● **Kaynak metin**
----------------

T.C. Mİllî Eğİtİm BakanlIğI
İSTANBUL / KÜÇÜKÇEKMECE - Kanarya Ortaokulu

Etkili Güzel Bir Veli Toplantısı İçin

Görevi, öğrenciyi eğitmek olan öğretmenin hedefi aynı zamanda öğrencinin ailesi de olmalıdır. Öğretmenler için nitelikli eğitimde aileler ile iletişim ve işbirliği çok önemli bir yer tutmaktadır. Öğretmen – aile işbirliği ile ailelerin okula ve eğitime karşı olumlu tutum takınmaları sağlanabilir.

Bu işbirliğini sağlamak amacıyla Milli Eğitim Bakanlığı Rehberlik ve Psikolojik Danışma Hizmetleri Yönetmeliğin 46’ıncı maddesinde belirtilen rehberlik ve psikolojik danışma hizmetleri yürütme komisyonunda; eğitim ortamında, öğrenciler, aileler, yöneticiler, öğretmenler ve psikolojik danışmanlar arasında sağlıklı ve uyumlu ilişkiler kurulabilmesi için gerekli önlemler görüşülür ve yapılacak çalışmalar belirlenir.

----------------

● **Kaynak veriler**
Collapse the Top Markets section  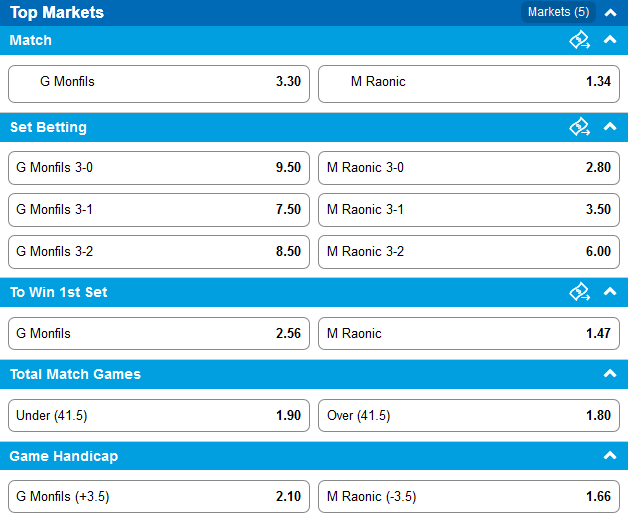click(x=610, y=13)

----------------

● **Yönerge 1**
Veli toplantısı yazısına göre öğretmen – aile işbirliği ile ailelerde ne sağlanabilir?
● **Yönerge 2**
Veli toplantısı yazısından "T.C. Mİllî Eğİtİm" sözlerinden başlayıp "tutum takınmaları sağlanabilir." sözlerine kadar, bu sözler de dahil olmak üzere bölümü olduğu gibi çıkarın.
Satırlar, metinden bağımsız ayrı bir malzemedir.

● **Çözümlü cevap 1**
Ailelerin okula ve eğitime karşı olumlu tutum takınmaları sağlanabilir.

● **Çözümlü cevap 2**
T.C. Mİllî Eğİtİm BakanlIğI
İSTANBUL / KÜÇÜKÇEKMECE - Kanarya Ortaokulu

Etkili Güzel Bir Veli Toplantısı İçin

Görevi, öğrenciyi eğitmek olan öğretmenin hedefi aynı zamanda öğrencinin ailesi de olmalıdır. Öğretmenler için nitelikli eğitimde aileler ile iletişim ve işbirliği çok önemli bir yer tutmaktadır. Öğretmen – aile işbirliği ile ailelerin okula ve eğitime karşı olumlu tutum takınmaları sağlanabilir.